I struggle to come up with a sea creature symbolic of Randy’s natural inclination, his apparent preference to be a loner of the sea. Perhaps the whelks, which are rarely seen on land, who live underwater but were exposed by storm surge? Not the ghost crab, which is generally terrestrial and never truly lives at sea. A little searching leads me to the male loggerhead. The Sea Turtle Conservancy tells me: “Sea turtles are generally solitary creatures that remain submerged for much of the time they are at sea, which makes them extremely difficult to study. They rarely interact with one another outside of courtship and mating.” Even after courtship and mating, though, “only females come ashore to nest; males almost never return to land once they leave the sand of their natal beach.”

Quick online research can tell me this much. But there’s still so much I will never know about Randy, his life on land before this moment, his life at sea, his natal beach. So much I don’t know about all creatures of land and air and sea. I am still learning how to navigate a world where some humans hand us the keys to their homes and invite us in, while others stand vigil to shoo our hands away from the keyhole.

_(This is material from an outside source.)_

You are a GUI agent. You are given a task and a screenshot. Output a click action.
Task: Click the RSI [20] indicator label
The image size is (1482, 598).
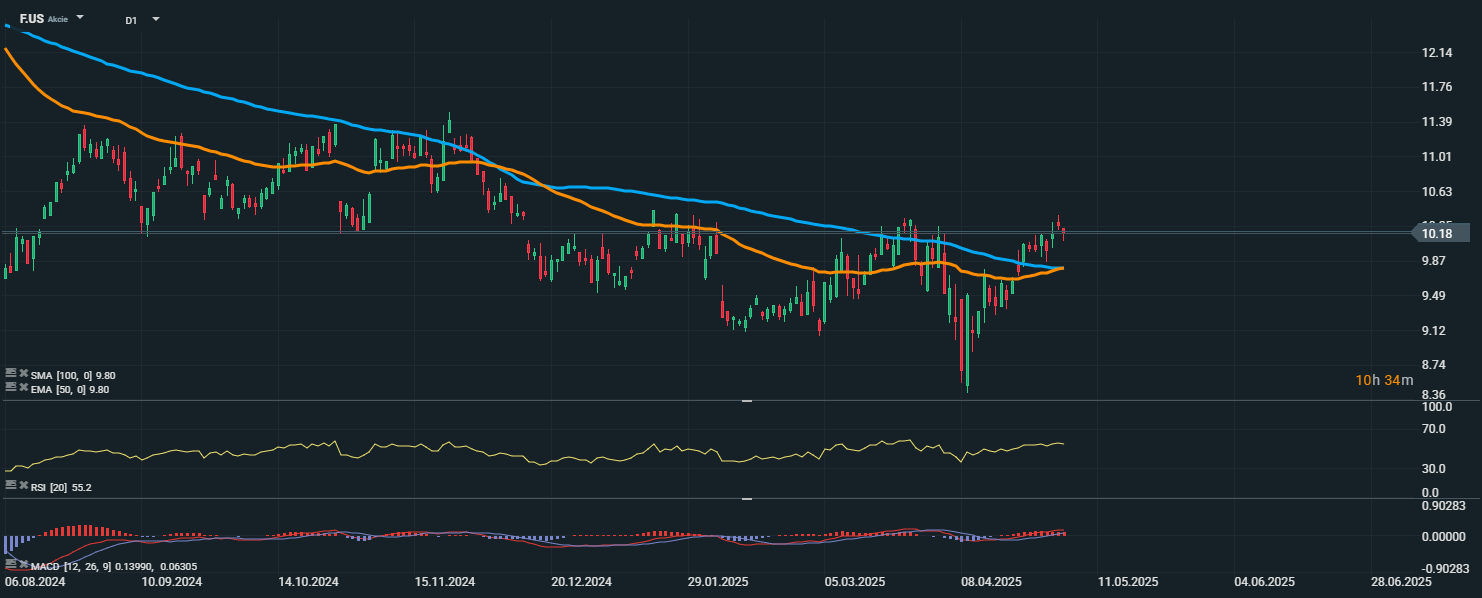click(x=50, y=487)
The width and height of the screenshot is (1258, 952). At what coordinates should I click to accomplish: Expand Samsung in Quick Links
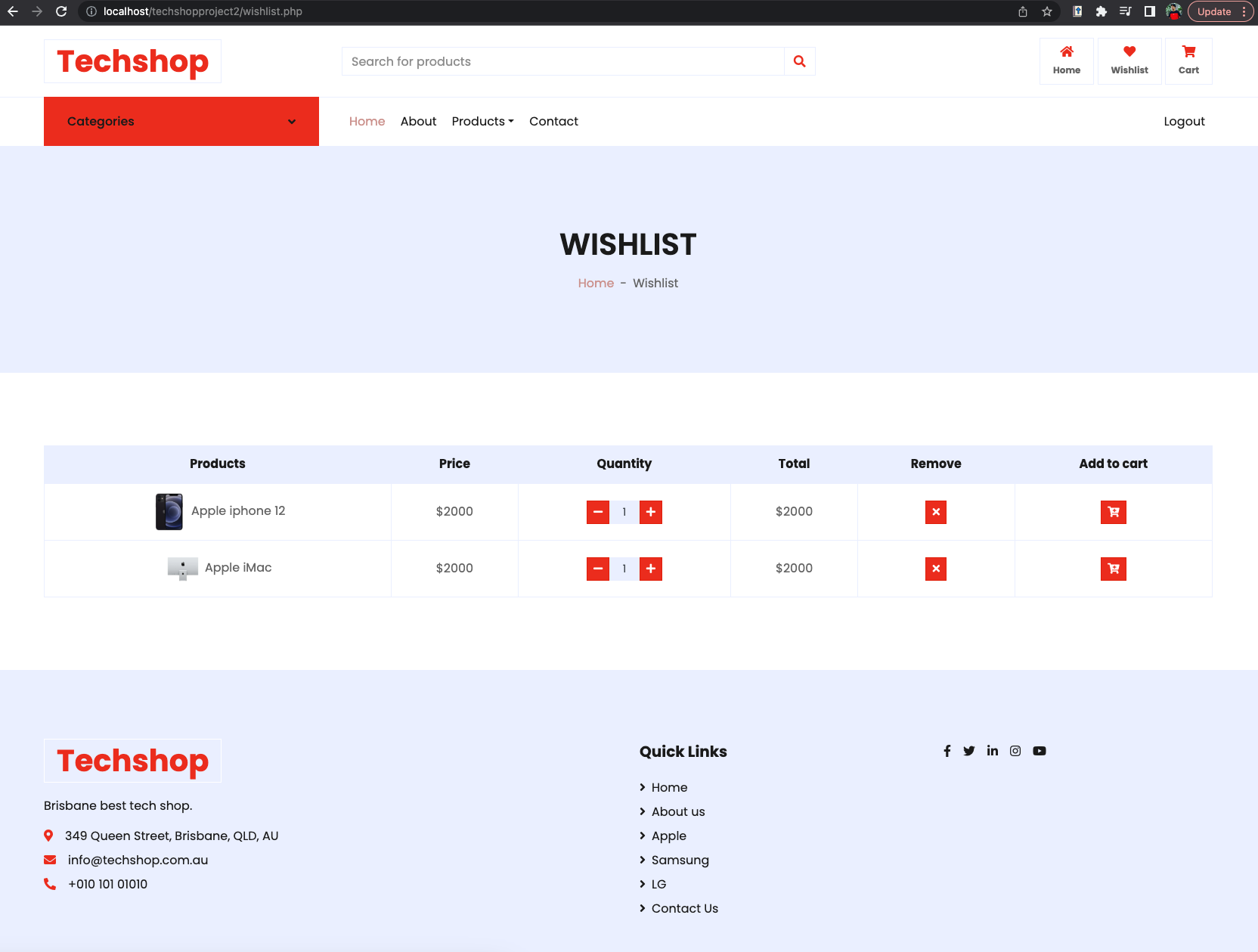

Here’s what I do know, what the still-unspooling time of pandemic and quarantine has taught me: that some creatures naturally gravitate toward others and languish if separated for too long. Some prefer isolation in a shell of their choosing. Some are team players, while others would rather engage in the game of life primarily alone, communing with others only when necessary, for copulation or protection or food. It’s a big ocean and a big planet, with lots of ways to live in it and on it, and lots to explore.

 Maybe those who feel this tug between the social and the solitary most keenly are the naturalists and writers such as John Muir, whose mission it is to explore and explain our peculiar world, infinitely faceted and fascinating. Muir, father of the conservation movement, left his natal Scotland with his family as a boy, migrated across America, spent years as a vagabond, until he ultimately “settled” near his spiritual home and sanctuary in the Yosemite Valley. In San Francisco, he married, fathered two daughters, then for a time successfully managed his in-laws’ fruit ranch. Even though he lived a relatively conventional life in society for bursts of time, he had to escape regularly to the solitude and stimulation of the wild, an arrangement his wife Louie Strentzel Muir, herself a musician and a homebody, encouraged. Wise woman, she knew his nature.

Near the end of his life, when he lived in the Contra Costa Valley, between San Francisco and Yosemite, Muir said of the physical house in which he resided: “But this isn’t my home. My home is in the mountains and the wilds. I am here merely for the rest my body demands.”


The pandemic has revealed a lot to us that had previously been hidden, including our dueling impulses to seek solitude and to socialize, to isolate and to connect, to shelter, and to explore. We endured a year of orders to stay at home, to avoid exposure to the virus and reduce its spread. This essay explores concepts such as whether and when we might risk exposure, when home is a necessary shelter and when it becomes a suffocating prison.